What you need to do: Exact repetition of a range: find the line containing "The height and" and the line containing "the Value Format" in the material below, then repeat both and all lines between them, leaving pictures out.

Supplied material:

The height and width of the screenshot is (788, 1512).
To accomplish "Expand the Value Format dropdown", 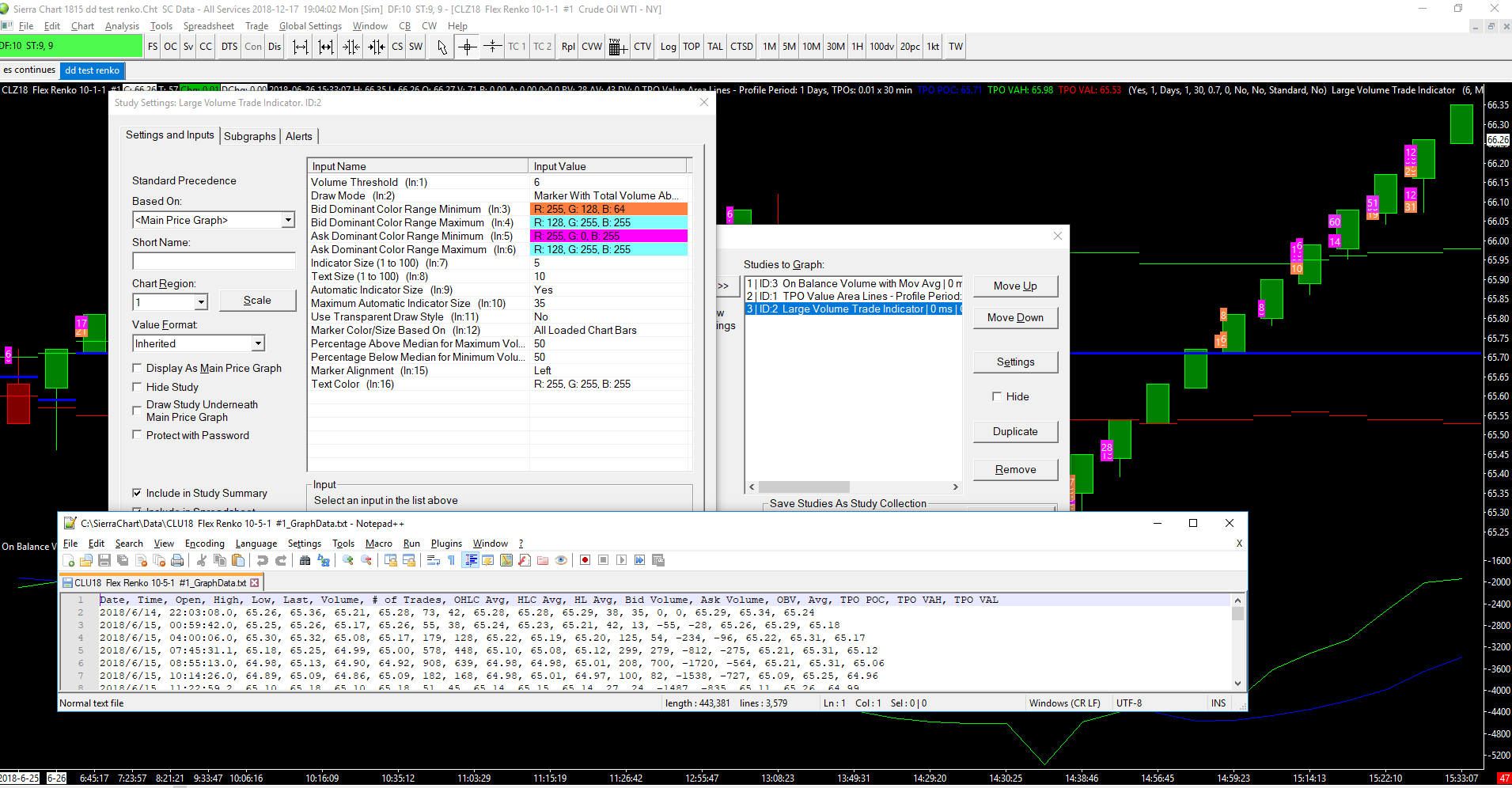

==

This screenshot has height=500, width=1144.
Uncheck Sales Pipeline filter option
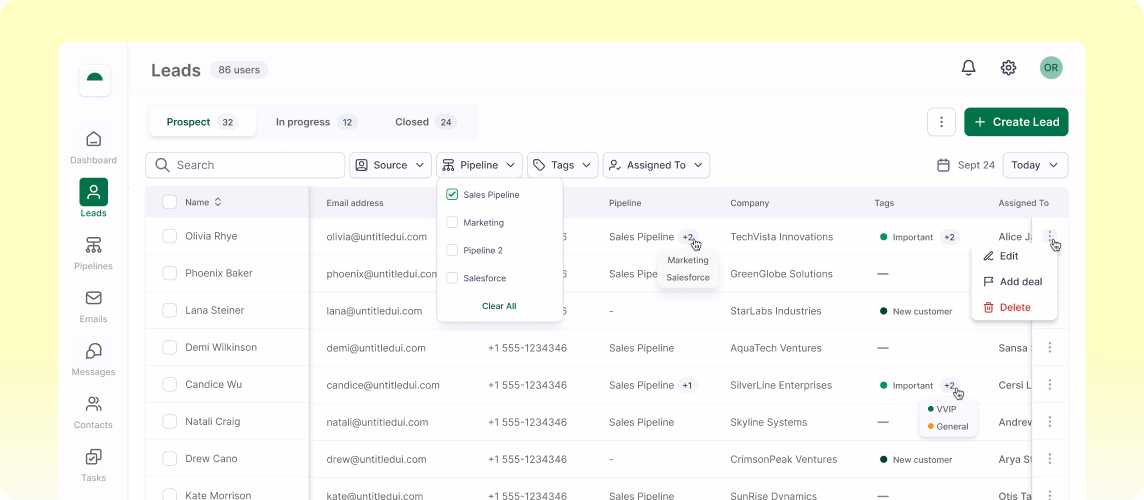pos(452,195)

Solution for this exercise:
The height and width of the screenshot is (788, 1512).
To accomplish "Expand the Value Format dropdown", 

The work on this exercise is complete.